_PROBLEM STATEMENT:_
Could you reproduce every entry that follows, exactly as shown?
****************************************
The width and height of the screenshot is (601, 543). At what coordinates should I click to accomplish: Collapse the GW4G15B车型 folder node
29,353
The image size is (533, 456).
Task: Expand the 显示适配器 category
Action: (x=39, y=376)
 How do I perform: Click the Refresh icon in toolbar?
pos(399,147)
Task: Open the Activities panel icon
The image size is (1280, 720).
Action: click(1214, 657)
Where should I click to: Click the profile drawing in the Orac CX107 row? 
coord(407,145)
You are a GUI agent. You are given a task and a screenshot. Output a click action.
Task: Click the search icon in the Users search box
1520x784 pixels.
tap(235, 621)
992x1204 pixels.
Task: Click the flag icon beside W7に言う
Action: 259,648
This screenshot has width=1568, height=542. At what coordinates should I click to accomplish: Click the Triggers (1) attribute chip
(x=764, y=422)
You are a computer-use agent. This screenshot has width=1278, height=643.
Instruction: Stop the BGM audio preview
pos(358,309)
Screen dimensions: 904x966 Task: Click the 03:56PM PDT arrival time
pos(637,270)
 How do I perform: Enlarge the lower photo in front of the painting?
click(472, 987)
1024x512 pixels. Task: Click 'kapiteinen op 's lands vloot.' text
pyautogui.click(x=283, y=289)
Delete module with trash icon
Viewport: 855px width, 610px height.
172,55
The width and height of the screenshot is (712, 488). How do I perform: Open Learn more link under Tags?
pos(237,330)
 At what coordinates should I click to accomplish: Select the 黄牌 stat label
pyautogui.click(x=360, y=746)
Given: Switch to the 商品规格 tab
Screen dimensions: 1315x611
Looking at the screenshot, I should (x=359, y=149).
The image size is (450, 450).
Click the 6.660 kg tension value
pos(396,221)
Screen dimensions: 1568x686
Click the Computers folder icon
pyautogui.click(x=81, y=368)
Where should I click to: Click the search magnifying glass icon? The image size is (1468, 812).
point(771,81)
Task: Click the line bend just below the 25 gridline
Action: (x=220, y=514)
****************************************
_EXERCISE ANSWER:_
The width and height of the screenshot is (601, 543). At what coordinates should I click to accomplish: Collapse the GW4G15B车型 folder node
29,353
The image size is (533, 456).
Task: Expand the 显示适配器 category
Action: (x=39, y=376)
 How do I perform: Click the Refresh icon in toolbar?
pos(399,147)
Task: Open the Activities panel icon
The image size is (1280, 720).
Action: click(1214, 657)
Where should I click to: Click the profile drawing in the Orac CX107 row? 
coord(407,145)
You are a GUI agent. You are given a task and a screenshot. Output a click action.
Task: Click the search icon in the Users search box
1520x784 pixels.
tap(235, 621)
992x1204 pixels.
Task: Click the flag icon beside W7に言う
Action: 259,648
This screenshot has width=1568, height=542. At what coordinates should I click to accomplish: Click the Triggers (1) attribute chip
(x=764, y=422)
You are a computer-use agent. This screenshot has width=1278, height=643.
Instruction: Stop the BGM audio preview
pos(358,309)
Screen dimensions: 904x966 Task: Click the 03:56PM PDT arrival time
pos(637,270)
 How do I perform: Enlarge the lower photo in front of the painting?
click(472, 987)
1024x512 pixels. Task: Click 'kapiteinen op 's lands vloot.' text
pyautogui.click(x=283, y=289)
Delete module with trash icon
Viewport: 855px width, 610px height.
172,55
The width and height of the screenshot is (712, 488). How do I perform: Open Learn more link under Tags?
pos(237,330)
 At what coordinates should I click to accomplish: Select the 黄牌 stat label
pyautogui.click(x=360, y=746)
Given: Switch to the 商品规格 tab
Screen dimensions: 1315x611
Looking at the screenshot, I should (x=359, y=149).
The image size is (450, 450).
Click the 6.660 kg tension value
pos(396,221)
Screen dimensions: 1568x686
Click the Computers folder icon
pyautogui.click(x=81, y=368)
Where should I click to: Click the search magnifying glass icon? The image size is (1468, 812).
point(771,81)
Task: Click the line bend just below the 25 gridline
Action: (x=220, y=514)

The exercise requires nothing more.